### [TASK REQUIREMENTS]
- a) In the forum thread on implementing ucs_spinlock_t for macOS, which other operating system is said to seem to support pthread_spinlock?
- b) Retype the section of the forum thread on implementing ucs_spinlock_t for macOS starting at "how ucs_spinlock_t will" and ending at "want to use it.".
- c) Extend the forum thread on implementing ucs_spinlock_t for macOS with new text that picks up after its final sentence.

### [EXCERPTED PASSAGE]
Closed hiroyuki-sato closed 5 years ago
👍
@hiroyuki-sato
how ucs_spinlock_t
will be implemented on macOS?
I think implementing it over non-reentrant pthread_mutext_t
(i.e. simple mutex w/o PTHREAD_MUTEX_RECURSIVE
) is applicable here, wdyt?
Hello, @dmitrygx . Thank you for your comment. I'll create a PR later.
how ucs_spinlock_t will be implemented on macOS?
I and @keisukefukuda think two candidates.
pthread_mutex_lock
instead of pthread_spinlock
. We are worrying about reentrant. But Almost user doesn't use UCX hard on macOS.(Maybe). So It was the first choice. (commit)os_unfair_lock
. (https://github.com/hiroyuki-sato/ucx/issues/13). This is the second candidate. document links. Probably this lock has non-reentrant feature. (I hope)If it is easier and usable besides two choices, I want to use it.
BTW, FreeBSD seems support pthread_spinlock
. I need to think macOS only.

### [DATASET EXTRACT]

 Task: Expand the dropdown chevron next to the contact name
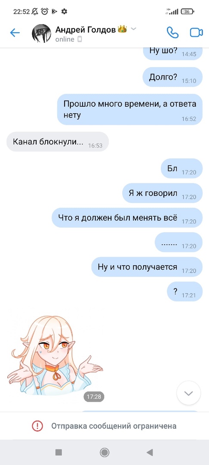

### [TASK ANSWERS]
- a) FreeBSD

- b)
how ucs_spinlock_t will be implemented on macOS?
I and @keisukefukuda think two candidates.
pthread_mutex_lock
instead of pthread_spinlock
. We are worrying about reentrant. But Almost user doesn't use UCX hard on macOS.(Maybe). So It was the first choice. (commit)os_unfair_lock
. (https://github.com/hiroyuki-sato/ucx/issues/13). This is the second candidate. document links. Probably this lock has non-reentrant feature. (I hope)If it is easier and usable besides two choices, I want to use it.

- c)
- Use
pthread_mutex_lock
instead ofpthread_spinlock
. We are worrying about reentrant.
pthread_mutex_t
should be non-reentrant by default
- Use
os_unfair_lock
. (hiroyuki-sato#13). This is the second candidate. document links. Probably this lock has non-reentrant feature. (I hope)
os_unfair_lock
is a replacement for OSSpinLock
- I think it should be non-reentrant.
BTW, FreeBSD seems support
pthread_spinlock
. I need to think macOS only.
We could add macOS-specific implementation under #ifdef __APPLE__
:
#ifdef __APPLE__
...
#else /* other platfroms - Linux and FreeBSD */
...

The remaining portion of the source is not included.